Work to be completed: Copy only the lines between the one containing "Where should I click to: Click the organic" and the end of the records, both included, leaving out pictures.

*** Opening of Dataset records ***

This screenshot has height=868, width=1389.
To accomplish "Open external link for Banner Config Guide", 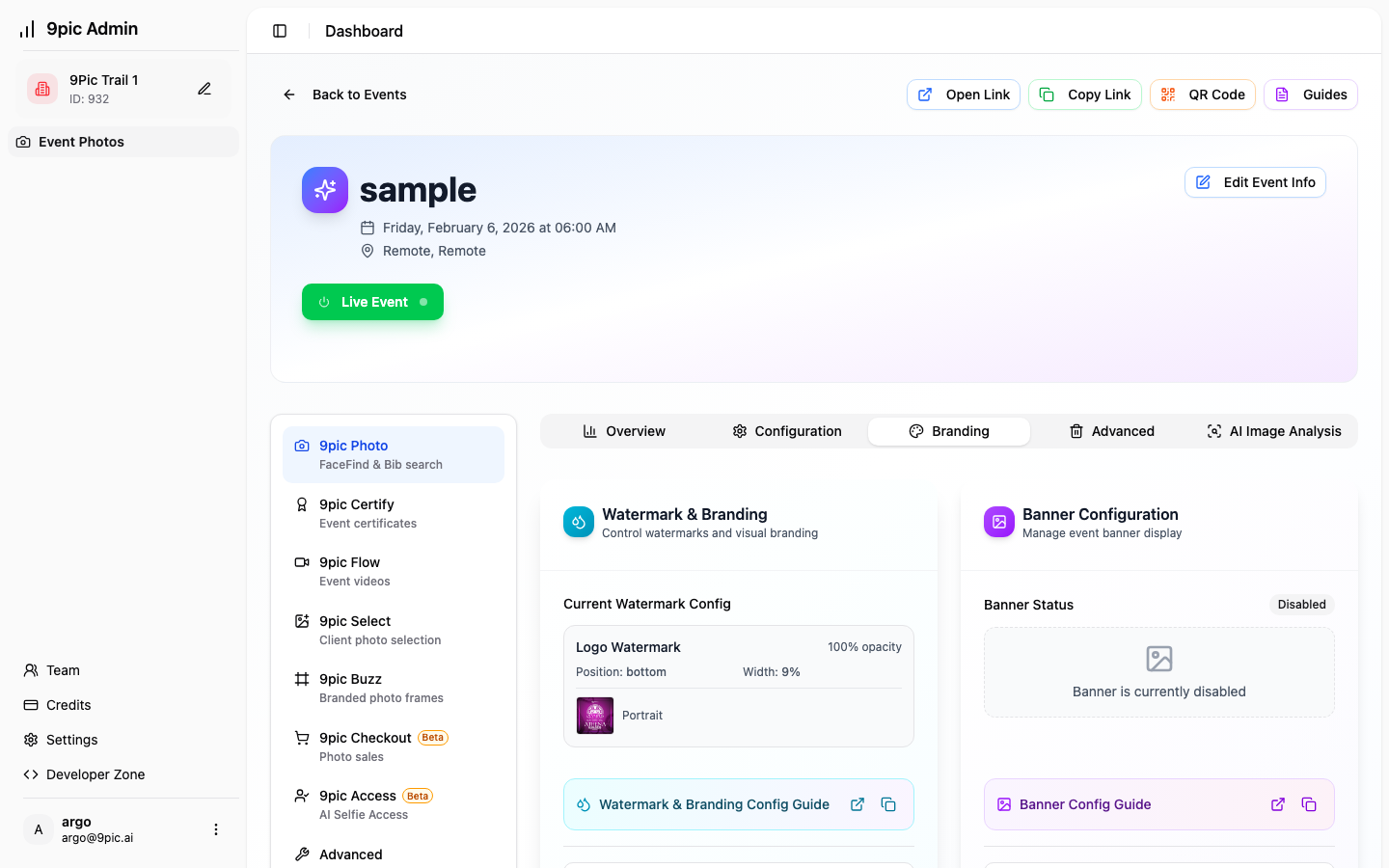I will click(x=1277, y=804).
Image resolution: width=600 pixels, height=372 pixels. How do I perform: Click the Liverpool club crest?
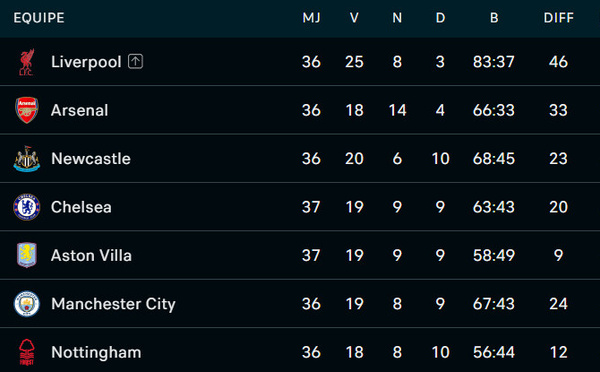(27, 62)
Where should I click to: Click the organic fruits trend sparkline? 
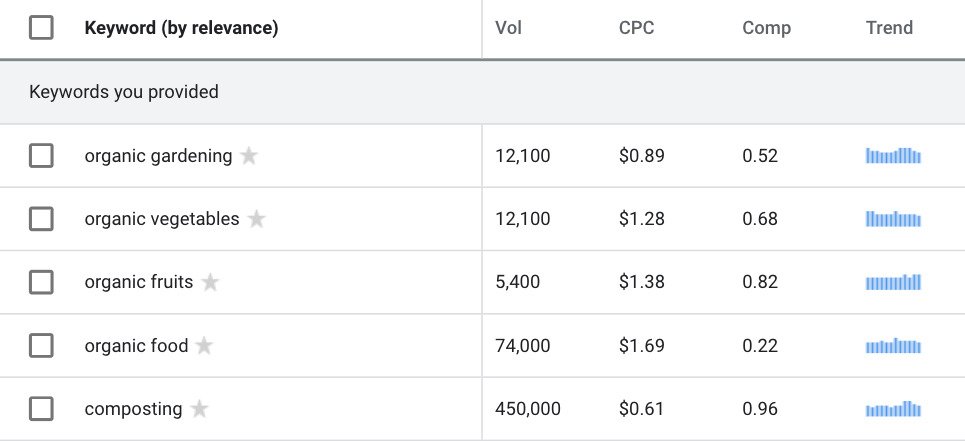893,282
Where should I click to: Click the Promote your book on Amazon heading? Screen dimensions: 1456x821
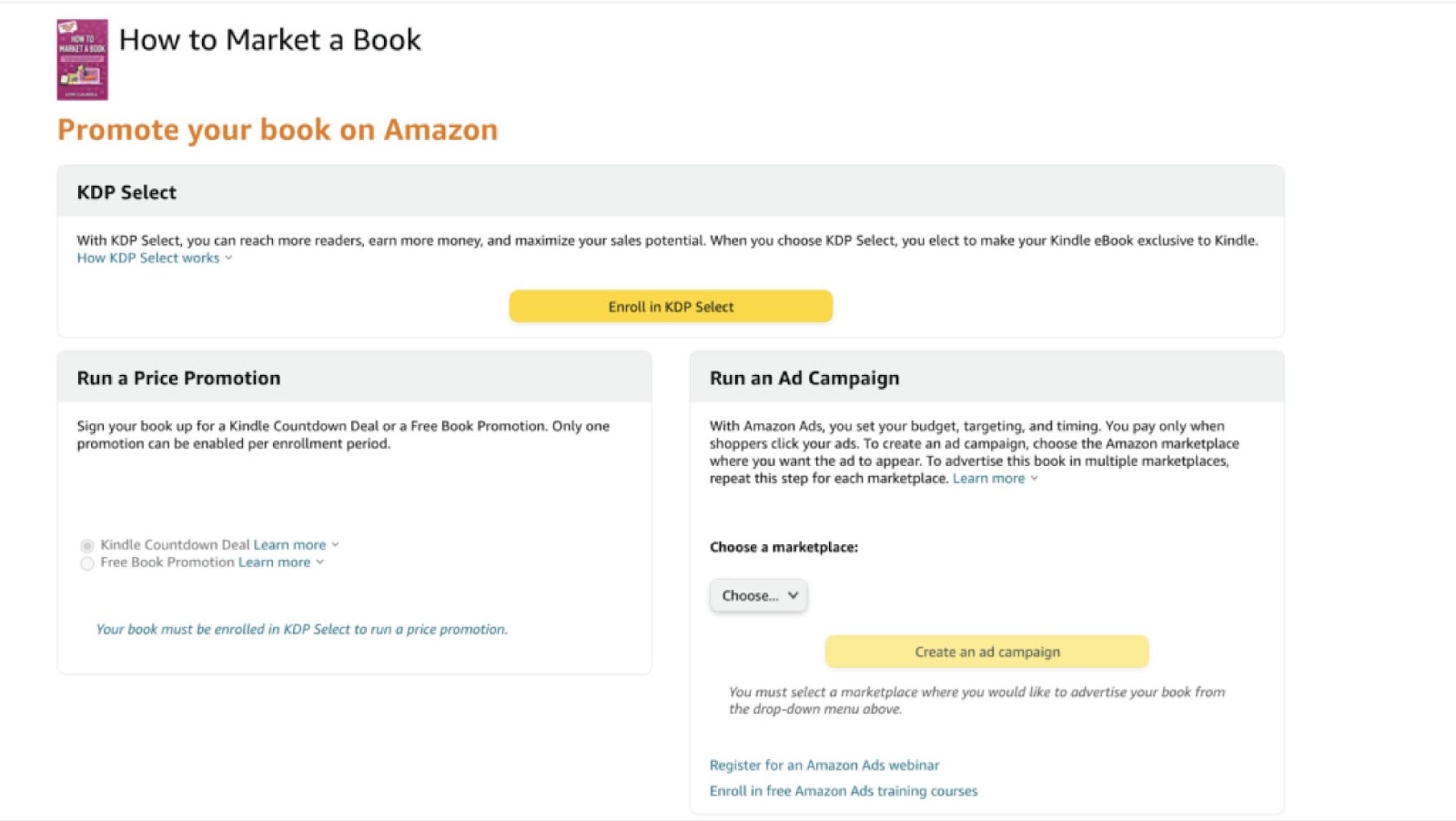[277, 129]
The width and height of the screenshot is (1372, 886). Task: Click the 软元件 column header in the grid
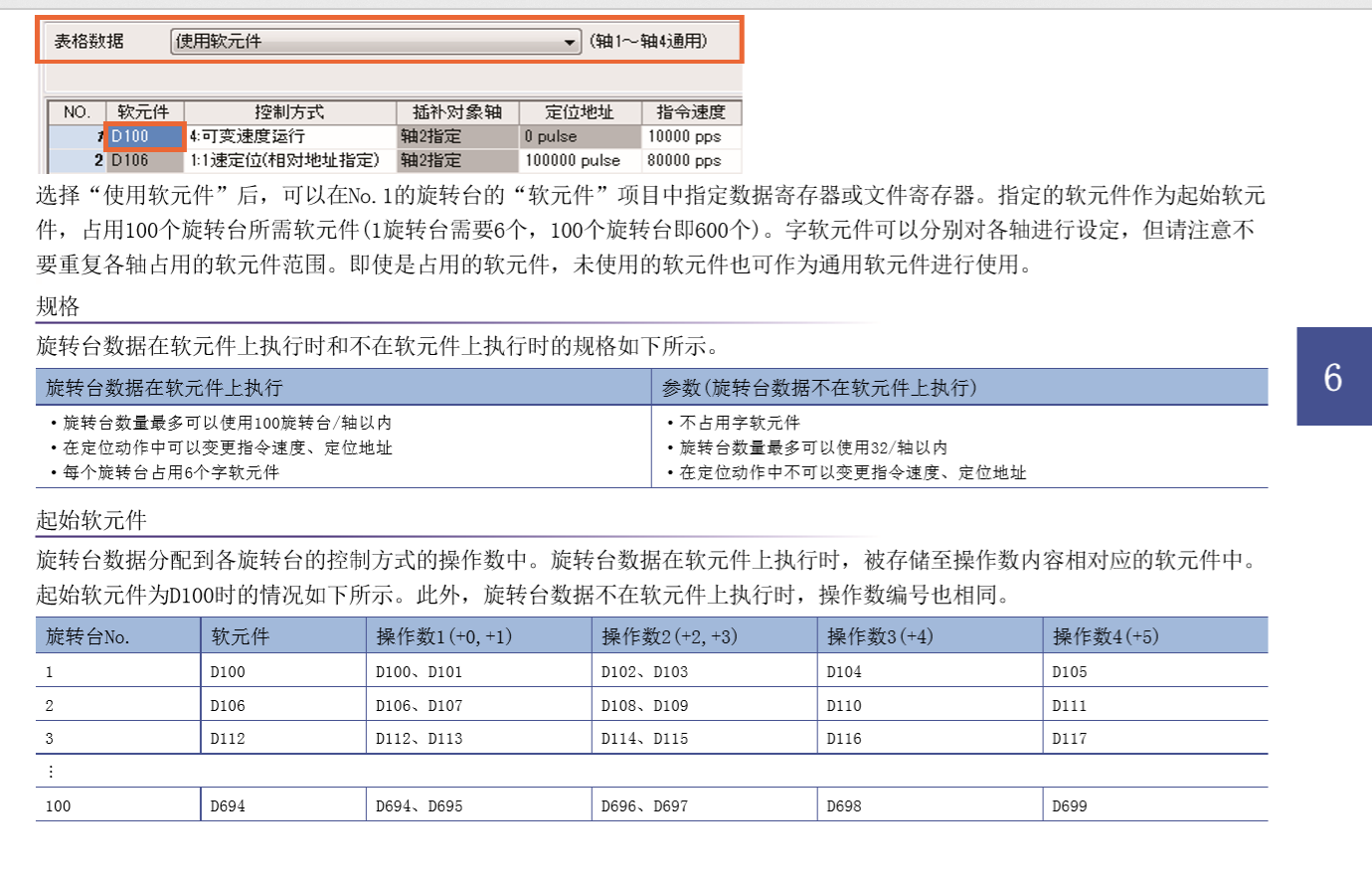pyautogui.click(x=144, y=112)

*** Close of Dataset records ***

Exercise result:
Where should I click to: Click the organic fruits trend sparkline? 
893,282
Where should I click to: Click the Promote your book on Amazon heading? Screen dimensions: 1456x821
[277, 129]
The width and height of the screenshot is (1372, 886). Task: Click the 软元件 column header in the grid
pyautogui.click(x=144, y=112)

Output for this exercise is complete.